[okfn-dev] data package source

Wed Dec 8 21:40:36 UTC 2010

Hi,

>> First - an apology.  I have tried to explore datapkg, but rather superficially.
>> What we've done, in the main, is to try and think out what we mean by stuff, and
>> what we want, and we're slowly then coming back to what y'all have done.
>
> Have you had a chance to look through the datapkg docs?
>
> <http://packages.python.org/datapkg/>
>
> Just so I know where we are starting from :)
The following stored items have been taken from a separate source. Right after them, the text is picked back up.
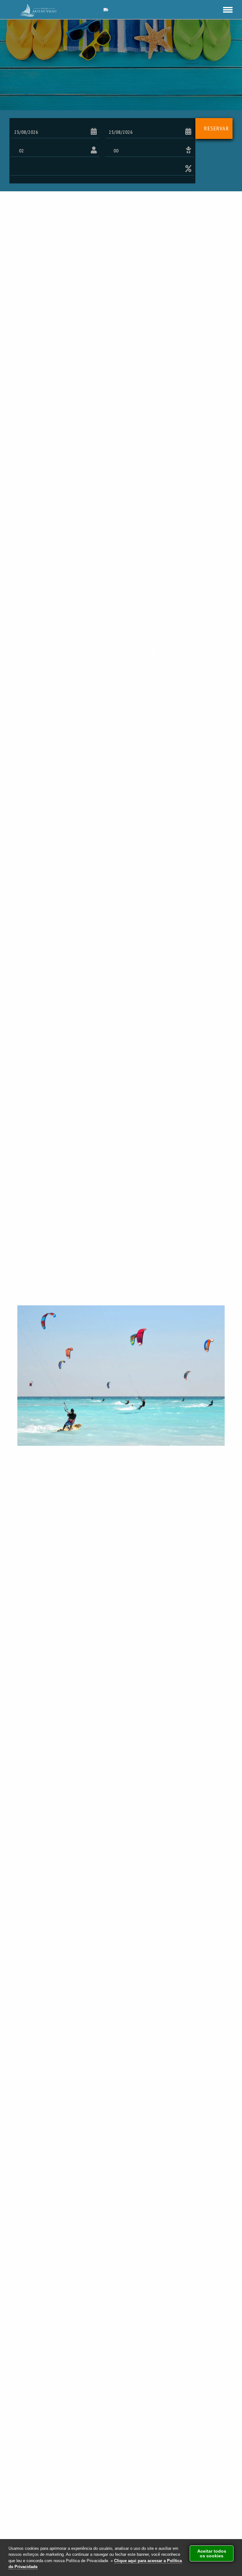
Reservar (216, 128)
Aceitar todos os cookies (211, 2553)
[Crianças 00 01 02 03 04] (150, 151)
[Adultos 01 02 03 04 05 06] (55, 151)
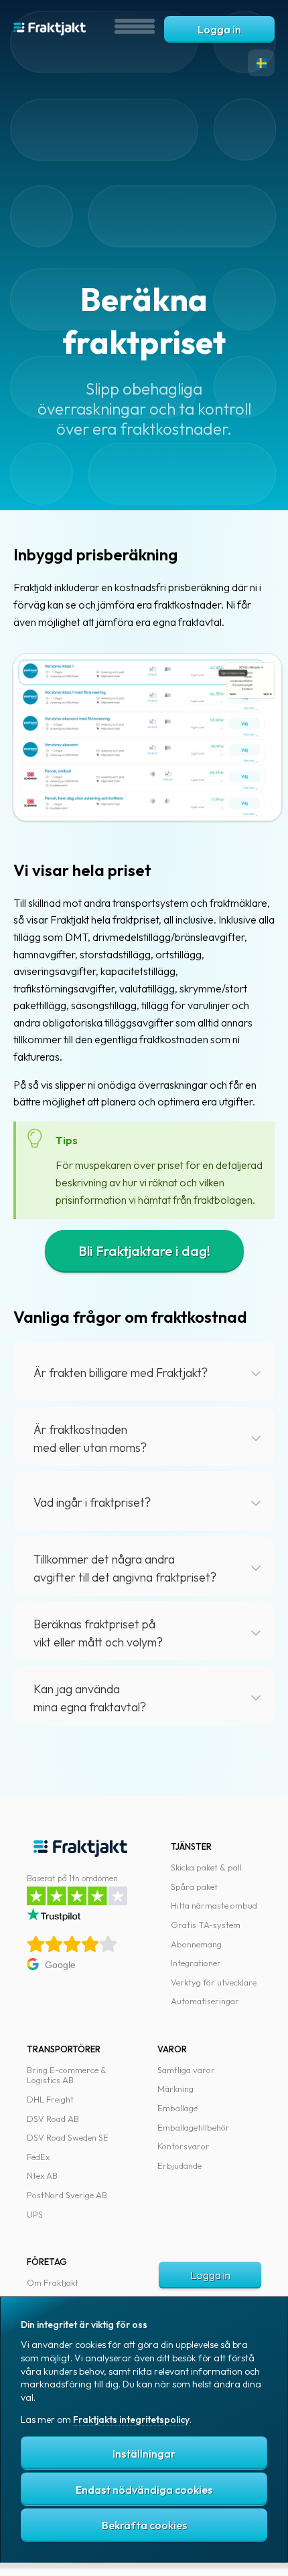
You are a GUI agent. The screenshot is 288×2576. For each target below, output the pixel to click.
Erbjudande (179, 2165)
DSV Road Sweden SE (68, 2137)
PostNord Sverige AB (67, 2194)
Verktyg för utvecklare (214, 1982)
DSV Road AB (53, 2118)
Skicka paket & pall (206, 1867)
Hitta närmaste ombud (214, 1905)
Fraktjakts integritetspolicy (131, 2419)
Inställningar (144, 2453)
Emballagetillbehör (193, 2127)
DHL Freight (50, 2099)
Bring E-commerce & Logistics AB (66, 2075)
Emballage (177, 2108)
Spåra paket (194, 1886)
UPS (35, 2214)
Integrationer (196, 1962)
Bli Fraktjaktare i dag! (144, 1251)
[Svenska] (261, 62)
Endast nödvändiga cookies (144, 2489)
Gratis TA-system (205, 1924)
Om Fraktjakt (52, 2282)
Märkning (175, 2088)
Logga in (219, 29)
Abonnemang (196, 1944)
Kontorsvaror (183, 2146)
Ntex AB (42, 2175)
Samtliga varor (186, 2069)
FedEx (38, 2156)
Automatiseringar (205, 2001)
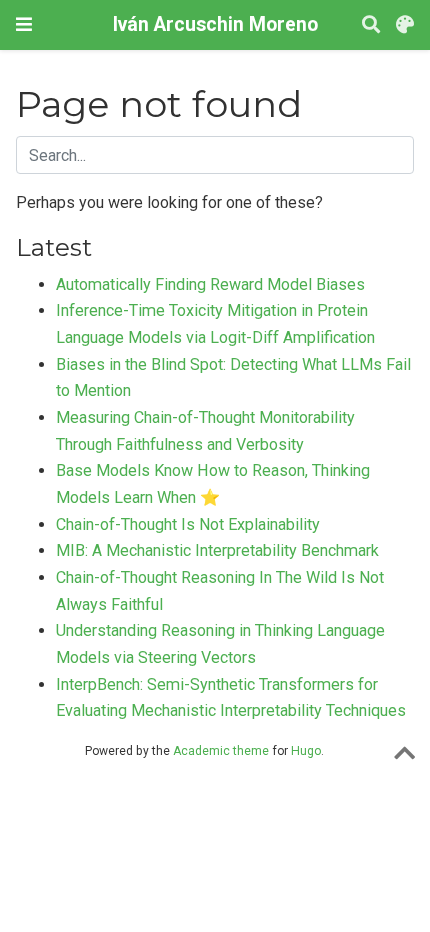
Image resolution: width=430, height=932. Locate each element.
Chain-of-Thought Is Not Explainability (188, 524)
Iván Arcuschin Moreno (215, 24)
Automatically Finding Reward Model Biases (210, 284)
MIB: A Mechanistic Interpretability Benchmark (217, 550)
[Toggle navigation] (24, 24)
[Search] (371, 25)
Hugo (306, 751)
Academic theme (221, 751)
Yes, I might have been a little too apologetic, I did read all the
docs.  I didn't always completely understand them though.  The
data_pkg_discuss.rst was an attempt to see whether we could formulate
concepts in a compatible way...  You know how it it, it depends where
you start, what you understand.

>> * No dependency for nibabel on the data packaging code.  That is, we wanted to
>>  be able to *use* installed data packages without having to install - say
>>  ``datapkg``.  This is obviously not essential, but desirable.  We're less
>>  concerned about having to depend on - say - ``datapkg`` for installing the
>>  data, or modifying the data packages.  Having said that, it would surely help
>>  adoption of a standard packaging system if it was easy to implement a
>>  packaging protocol outside of the canonical implementation in - say -
>>  ``datapkg``.
>
> Obviously the package spec can be a standard anyone can implement but
> surely it would make sense, as least at the start, to reuse library
> code where possible here (especially where the standard/code are
> evolving as they stabilise). Otherwise one is just going to
> reimplement the same stuff.
>
> At the same time I can see how it would be desirable to have something
> very lightweight (a single file perhaps) that can be shipped with a
> project so there is no external dependency.
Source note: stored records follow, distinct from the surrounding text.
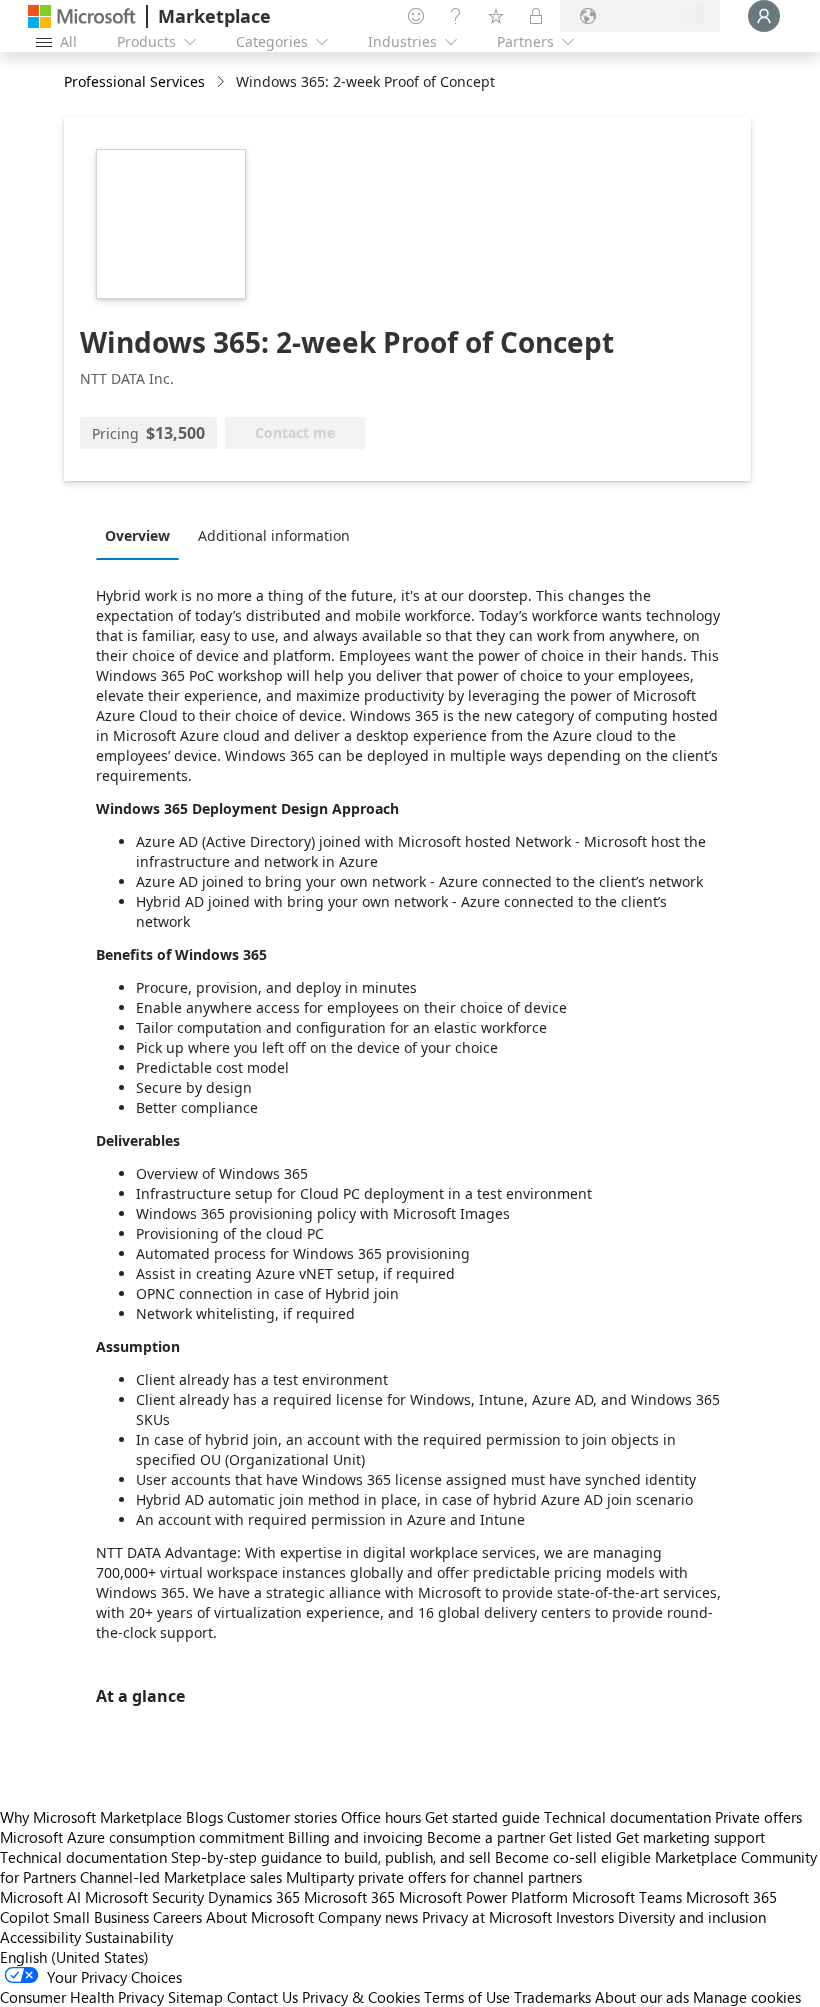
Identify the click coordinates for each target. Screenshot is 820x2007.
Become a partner (486, 1837)
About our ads (642, 1997)
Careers (177, 1917)
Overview (137, 535)
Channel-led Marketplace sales (181, 1877)
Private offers (758, 1817)
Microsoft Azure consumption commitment (144, 1837)
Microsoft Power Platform (483, 1897)
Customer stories (282, 1817)
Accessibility (40, 1937)
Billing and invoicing (355, 1837)
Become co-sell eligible (573, 1857)
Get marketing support (690, 1837)
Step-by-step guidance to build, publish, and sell (331, 1857)
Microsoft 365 (349, 1897)
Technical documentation (627, 1817)
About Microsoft (260, 1917)
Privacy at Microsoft (487, 1917)
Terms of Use (467, 1997)
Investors (585, 1917)
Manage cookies (747, 1997)
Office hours (381, 1817)
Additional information (274, 535)
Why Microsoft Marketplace (91, 1817)
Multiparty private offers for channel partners (434, 1877)
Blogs (204, 1817)
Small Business (101, 1917)
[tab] (142, 535)
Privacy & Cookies (361, 1997)
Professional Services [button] (134, 81)
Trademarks (552, 1997)
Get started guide (482, 1817)
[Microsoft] (82, 16)
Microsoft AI (40, 1897)
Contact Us (262, 1997)
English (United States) (74, 1957)
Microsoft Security (144, 1897)
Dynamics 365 (254, 1897)
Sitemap (195, 1997)
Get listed (580, 1837)
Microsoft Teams (627, 1897)
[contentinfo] (222, 82)
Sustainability (129, 1937)
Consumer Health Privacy (82, 1997)
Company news (368, 1917)
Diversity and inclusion (692, 1917)
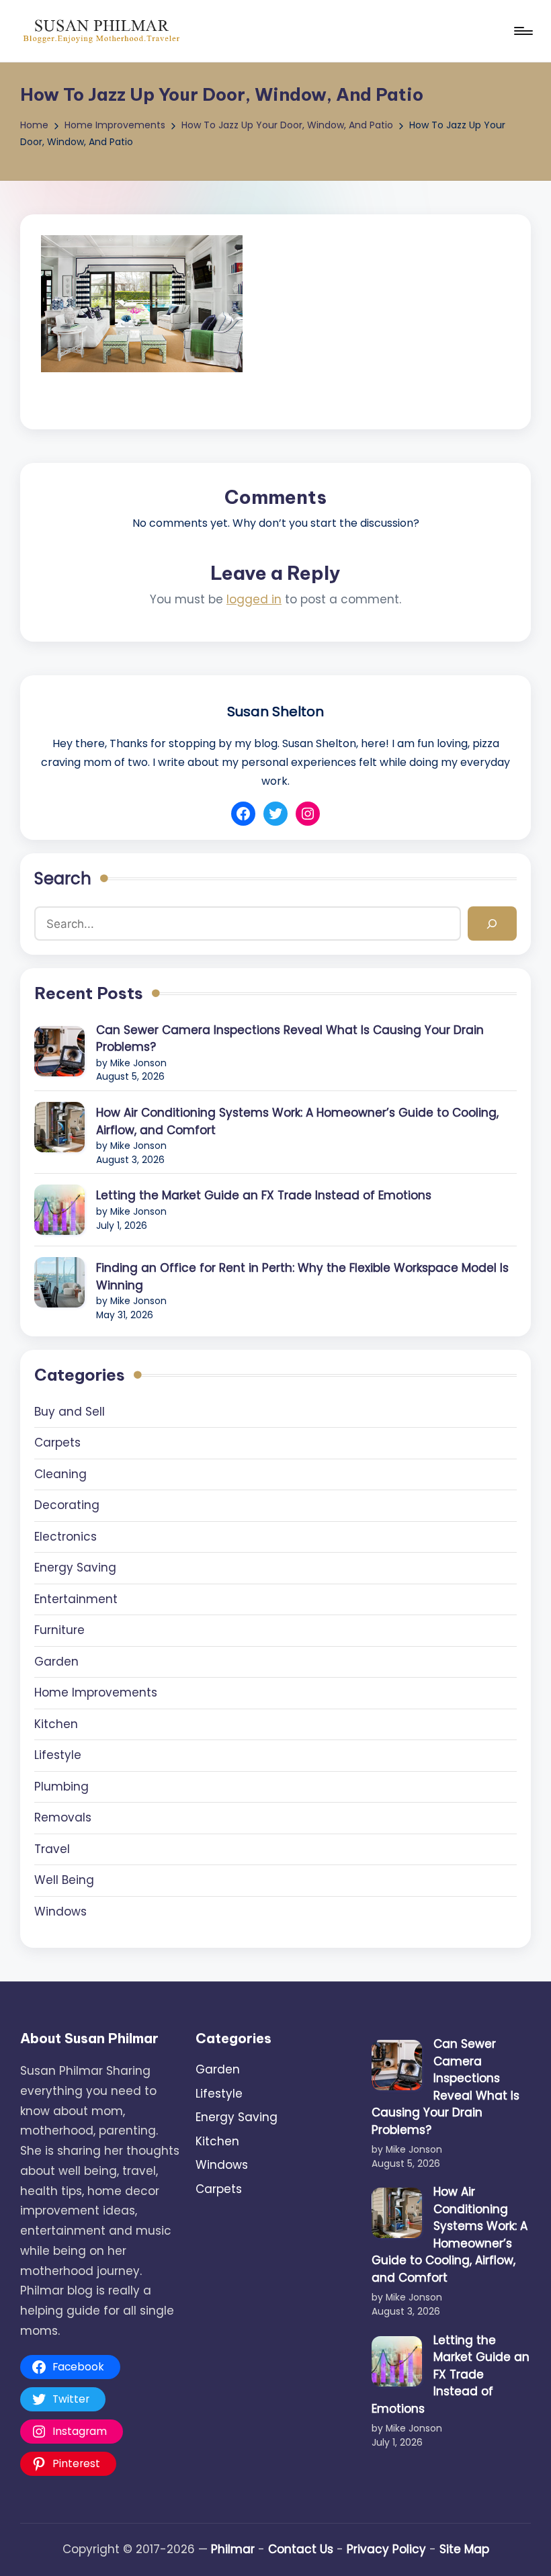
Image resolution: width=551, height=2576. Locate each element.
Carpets (57, 1442)
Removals (62, 1817)
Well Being (64, 1880)
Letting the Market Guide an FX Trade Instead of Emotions (263, 1195)
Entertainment (76, 1599)
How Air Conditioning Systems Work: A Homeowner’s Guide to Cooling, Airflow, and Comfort (297, 1121)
I find that we are very cautious with dependencies.  For example, we
copy small things like ConfigObj and argparse into our own tree to
avoid depending on them.  I was hoping then, that we could get away
with code that was so small and trivial that it would make sense to
carry it in the project.   That statement might make more sense if I
implemented it - would that help?  I have a feeling that, for local
data package use, we can get away with a single 200 line python file.

What about the argument of making it easier for people not using
python as a programming language - is that sensible?

>> * Support for data package versions.  We expect to have several versions of
>>  nibabel out in the wild, and maybe several versions of nibabel on a single
>>  machine.  The versions of nibabel may well need different versions of the data
> [...]
>
> Got it: versions are a must.

Did you have a plan for versions?   I found it was surprisingly
difficult to come up with something that made sense, in a situation
where you're frequently working on development versions.

>> * Support for user and system installs of data. As for python package installs,
> [...]
>
> I think this is important but initially a lower priority.

It was part of our spec from the beginning, because we had always been
thinking about - say - linux package management.   Also, because data
packages can be large, we wanted to make sure that people were reusing
copies as far as possible.

>> * As far as I can see, there isn't a separation of system and user installs, in
>>  that there seems to be a (by default) sqlite 'repository' (right term?) that
>>  knows about the packages a user has installed, but I could not find an
>>  obvious canonical way to pool system and user installation information.  Is
>>  that right?
>
> That's correct. I have to say on a first pass I don't think this is so
> important -- but you can convince I'm wrong. (It also seems relatively
> easy to "search" several paths).

Ah - well - but if I'm already writing the code to find the indexes,
then I only have to be able to read a few ini files, and I've done the
entire job of package discovery, no?

>> * Because the default repository is sqlite, anyone trying to read the
>>  installations that ``datapkg`` did, will need sqlite or something similar.
>>  They'll likely have this if they are using a default python installation, but
>>  not necessarily if they are using another language or a custom python install.
>
> There are currently supports for several 'indexes'. The default is a
> 'db-based' one using sqlite but have also implemented a simple
> 'fileindex' (i.e. walking a tree), one based on ckan and a simple
> in-memory dict one.

Yes, I was heartened by that - but the problem is of course, that if
someone chooses the sqlite index, then they've made it relatively more
difficult to use the data from another utility or package.  Then we'd
have to say to our users 'use datapkg but be careful not to use the
sqlite option'.  How about something like xml or json instead of
sqlite?

> These look good but are entirely focused on 'loading' locally. Do you
> need material to get on/off the machine?

Ah - yes indeed - but it looked like you'd covered that pretty well :)

Also, for us, it's not that big a deal to say 'go to this web page to
download the zip file and then unpack it'.   We also felt confident we
could find web storage and permissions enough for our own needs.  Your
system is much nicer though.

>> We'd love to work together on stuff if that makes sense to you too...
>
> Absolutely, would be great to work together here.

At this stage, our cheerleader Eleftherios would say, go go team, and,
I do too...

See you,

Matthew

PS - if I don't answer email, it's because I don't have access - often
away from the internet here in Cuba, and back in the UK on the 18th.